Problem:
Format the rows below as a JSON list of strings, one string per line, omitting blank lines.

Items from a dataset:
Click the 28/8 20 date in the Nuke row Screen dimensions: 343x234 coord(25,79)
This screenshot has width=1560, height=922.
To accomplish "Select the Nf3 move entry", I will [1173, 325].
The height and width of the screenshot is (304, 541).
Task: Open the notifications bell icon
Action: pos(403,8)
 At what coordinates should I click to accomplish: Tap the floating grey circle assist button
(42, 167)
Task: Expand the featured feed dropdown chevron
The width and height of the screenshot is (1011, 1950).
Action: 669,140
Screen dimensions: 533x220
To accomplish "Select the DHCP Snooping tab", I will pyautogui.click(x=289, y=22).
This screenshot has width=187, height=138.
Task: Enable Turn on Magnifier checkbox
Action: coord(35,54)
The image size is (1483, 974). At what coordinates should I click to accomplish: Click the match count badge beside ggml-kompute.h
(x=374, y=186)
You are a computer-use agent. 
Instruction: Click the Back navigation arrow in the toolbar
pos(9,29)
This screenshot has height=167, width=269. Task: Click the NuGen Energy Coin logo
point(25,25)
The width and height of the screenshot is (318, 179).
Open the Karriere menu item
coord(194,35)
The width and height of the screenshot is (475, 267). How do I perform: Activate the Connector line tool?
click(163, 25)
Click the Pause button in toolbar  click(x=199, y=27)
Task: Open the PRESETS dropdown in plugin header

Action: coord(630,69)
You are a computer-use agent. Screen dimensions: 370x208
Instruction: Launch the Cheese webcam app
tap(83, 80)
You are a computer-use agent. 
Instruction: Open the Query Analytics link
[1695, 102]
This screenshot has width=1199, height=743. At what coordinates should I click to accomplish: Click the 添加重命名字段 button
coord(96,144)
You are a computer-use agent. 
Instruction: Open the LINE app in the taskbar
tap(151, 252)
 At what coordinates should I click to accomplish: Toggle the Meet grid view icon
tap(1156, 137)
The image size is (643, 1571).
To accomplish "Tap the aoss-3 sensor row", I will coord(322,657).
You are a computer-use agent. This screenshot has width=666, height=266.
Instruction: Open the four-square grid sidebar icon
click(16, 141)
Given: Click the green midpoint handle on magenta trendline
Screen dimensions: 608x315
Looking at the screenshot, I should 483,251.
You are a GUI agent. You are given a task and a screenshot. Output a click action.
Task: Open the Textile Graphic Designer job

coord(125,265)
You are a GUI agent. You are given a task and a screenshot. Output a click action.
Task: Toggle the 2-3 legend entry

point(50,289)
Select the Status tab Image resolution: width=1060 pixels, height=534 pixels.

In response:
[
  "Click the 28/8 20 date in the Nuke row Screen dimensions: 343x234 coord(25,79)",
  "This screenshot has width=1560, height=922.",
  "To accomplish \"Select the Nf3 move entry\", I will [1173, 325].",
  "The height and width of the screenshot is (304, 541).",
  "Task: Open the notifications bell icon",
  "Action: pos(403,8)",
  " At what coordinates should I click to accomplish: Tap the floating grey circle assist button",
  "(42, 167)",
  "Task: Expand the featured feed dropdown chevron",
  "The width and height of the screenshot is (1011, 1950).",
  "Action: 669,140",
  "Screen dimensions: 533x220",
  "To accomplish \"Select the DHCP Snooping tab\", I will pyautogui.click(x=289, y=22).",
  "This screenshot has width=187, height=138.",
  "Task: Enable Turn on Magnifier checkbox",
  "Action: coord(35,54)",
  "The image size is (1483, 974). At what coordinates should I click to accomplish: Click the match count badge beside ggml-kompute.h",
  "(x=374, y=186)",
  "You are a computer-use agent. ",
  "Instruction: Click the Back navigation arrow in the toolbar",
  "pos(9,29)",
  "This screenshot has height=167, width=269. Task: Click the NuGen Energy Coin logo",
  "point(25,25)",
  "The width and height of the screenshot is (318, 179).",
  "Open the Karriere menu item",
  "coord(194,35)",
  "The width and height of the screenshot is (475, 267). How do I perform: Activate the Connector line tool?",
  "click(163, 25)",
  "Click the Pause button in toolbar  click(x=199, y=27)",
  "Task: Open the PRESETS dropdown in plugin header",
  "Action: coord(630,69)",
  "You are a computer-use agent. Screen dimensions: 370x208",
  "Instruction: Launch the Cheese webcam app",
  "tap(83, 80)",
  "You are a computer-use agent. ",
  "Instruction: Open the Query Analytics link",
  "[1695, 102]",
  "This screenshot has width=1199, height=743. At what coordinates should I click to accomplish: Click the 添加重命名字段 button",
  "coord(96,144)",
  "You are a computer-use agent. ",
  "Instruction: Open the LINE app in the taskbar",
  "tap(151, 252)",
  " At what coordinates should I click to accomplish: Toggle the Meet grid view icon",
  "tap(1156, 137)",
  "The image size is (643, 1571).",
  "To accomplish \"Tap the aoss-3 sensor row\", I will coord(322,657).",
  "You are a computer-use agent. This screenshot has width=666, height=266.",
  "Instruction: Open the four-square grid sidebar icon",
  "click(16, 141)",
  "Given: Click the green midpoint handle on magenta trendline",
  "Screen dimensions: 608x315",
  "Looking at the screenshot, I should 483,251.",
  "You are a GUI agent. You are given a task and a screenshot. Output a click action.",
  "Task: Open the Textile Graphic Designer job",
  "coord(125,265)",
  "You are a GUI agent. You are given a task and a screenshot. Output a click action.",
  "Task: Toggle the 2-3 legend entry",
  "point(50,289)",
  "Select the Status tab Image resolution: width=1060 pixels, height=534 pixels."
]